The reason why we have seen huge spikes in the price of Gold in the last 3-5 trading sessions has been mainly driven by investors’ desire for safe-haven assets. Safe-havens are instruments that tend to perform well during times of uncertainty in the market, such as war, global economic crisis, political uncertainty, natural disasters etc. In other words, the current military conflict between Russia and Ukraine has caused lots of trouble across the globe and that has been the reason why investors started looking for more safe and secure assets to invest their capital in. For hundreds of years Gold has been the best and most stable safe-haven asset that investors consider least risky during such times on the market and that simultaneously presents an attractive alternative for their portfolios. Risk-on assets like stocks tend to experience sharp declines in times of conflict and uncertainty, as it has been the case this time around as well. So, when investors start taking their money out of the stock market they need to find an alternative investment opportunity with lower risk and a higher potential return, thus they flee to risk-off assets like Gold. This makes the fundamental story and general momentum behind Gold at the moment very favorable.
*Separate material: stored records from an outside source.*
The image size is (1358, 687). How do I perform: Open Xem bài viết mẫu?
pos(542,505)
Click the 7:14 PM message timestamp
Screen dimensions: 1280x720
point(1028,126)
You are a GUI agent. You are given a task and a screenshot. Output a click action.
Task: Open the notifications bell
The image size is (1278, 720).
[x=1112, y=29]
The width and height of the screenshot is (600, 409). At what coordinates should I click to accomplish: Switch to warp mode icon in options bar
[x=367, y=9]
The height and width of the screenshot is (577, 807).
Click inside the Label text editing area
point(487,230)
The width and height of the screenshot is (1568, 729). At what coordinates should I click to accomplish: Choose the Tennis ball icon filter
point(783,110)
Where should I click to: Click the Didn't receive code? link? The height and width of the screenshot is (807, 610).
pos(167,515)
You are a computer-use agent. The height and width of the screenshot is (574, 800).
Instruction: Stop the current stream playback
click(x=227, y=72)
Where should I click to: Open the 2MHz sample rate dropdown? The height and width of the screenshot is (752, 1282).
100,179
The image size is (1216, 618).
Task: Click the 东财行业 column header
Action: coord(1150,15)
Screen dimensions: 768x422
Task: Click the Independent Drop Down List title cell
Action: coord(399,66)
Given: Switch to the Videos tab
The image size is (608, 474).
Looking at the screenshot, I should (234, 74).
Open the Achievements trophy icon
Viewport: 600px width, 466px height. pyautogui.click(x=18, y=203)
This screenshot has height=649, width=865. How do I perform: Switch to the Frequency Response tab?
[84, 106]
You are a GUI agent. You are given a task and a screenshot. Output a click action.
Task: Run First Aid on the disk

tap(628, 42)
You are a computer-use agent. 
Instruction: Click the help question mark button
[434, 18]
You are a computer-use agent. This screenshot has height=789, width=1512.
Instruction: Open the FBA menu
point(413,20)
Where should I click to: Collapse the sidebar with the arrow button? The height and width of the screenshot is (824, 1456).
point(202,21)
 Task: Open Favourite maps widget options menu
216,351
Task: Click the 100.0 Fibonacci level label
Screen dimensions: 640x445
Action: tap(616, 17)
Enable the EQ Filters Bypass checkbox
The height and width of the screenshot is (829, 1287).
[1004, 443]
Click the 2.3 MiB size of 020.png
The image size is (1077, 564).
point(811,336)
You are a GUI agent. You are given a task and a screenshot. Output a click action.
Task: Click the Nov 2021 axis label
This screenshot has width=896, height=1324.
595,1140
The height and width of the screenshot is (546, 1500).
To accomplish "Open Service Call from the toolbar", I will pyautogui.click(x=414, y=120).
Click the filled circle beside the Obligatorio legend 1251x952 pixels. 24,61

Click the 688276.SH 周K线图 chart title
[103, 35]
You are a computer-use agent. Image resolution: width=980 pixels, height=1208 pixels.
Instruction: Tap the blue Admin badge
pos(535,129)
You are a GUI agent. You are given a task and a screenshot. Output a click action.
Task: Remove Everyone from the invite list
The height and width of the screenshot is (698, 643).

Last but not least, the Russian central bank announced late last night that it will start using some of its reserves from today (Monday) to buy more Gold in order to protect itself from western sanctions.


Back in January we published a detailed analysis on why we expect Gold prices to move sharply higher in 2022 and beyond, projecting target levels to the upside of around $2,500 per troy ounce.

Here you can read more about the bullish multi-year technical pattern that is playing out at the moment.

We believe that the recent geopolitical tensions in Europe will prove to be the catalyst that will set the beginning of a multi-year rally for Gold. Last week, we saw a huge spike to the upside for Gold taking the price from $1,890 to over $1,970 per troy ounce in just a couple of hours right after Russia initiated its first attack on Ukraine (February 24th). Since then, the price has retraced back all the way to the horizontal (black line) and upward sloping diagonal (blue line) support lines where buyers have continued to come in and buy the dip. The price is in a strong multi-day uptrend at the moment as it continues to set higher highs and higher lows. The RSI is trending higher, showing the relative strength and momentum in the market is also improving. The MACD has also crossed the signal line to the upside (the circle), which is another bullish signal, supporting another sharp rally from here.

In our opinion, opening a LONG Gold position at current levels presents a tremendous buying opportunity for generating exceptional returns in these uncertain market times. We have significantly increased our exposure to GOLD in our corporate investment portfolio over the last few trading sessions, thus taking advantage of the retracement in the price. The risk-reward ratio is also highly-attractive since, you can easily place either a more defensive stop loss to your long position at around $1,869 or a more risk-oriented stop loss anywhere around the $1,825-1,835 region. In both cases your risk to the downside is a lot smaller than the short-term upside targets of $1,990-$2,050 that we expect the Gold price to hit in the coming days and weeks.


We are monitoring closely all of the developments in the Russia-Ukraine conflict and unfortunately it seems that tensions, uncertainty and fear might continue to rise in the coming days. Thus, we believe that investors will continue to trade with a risk-off sentiment, which will continue to support commodity and safe haven asset prices, like gold.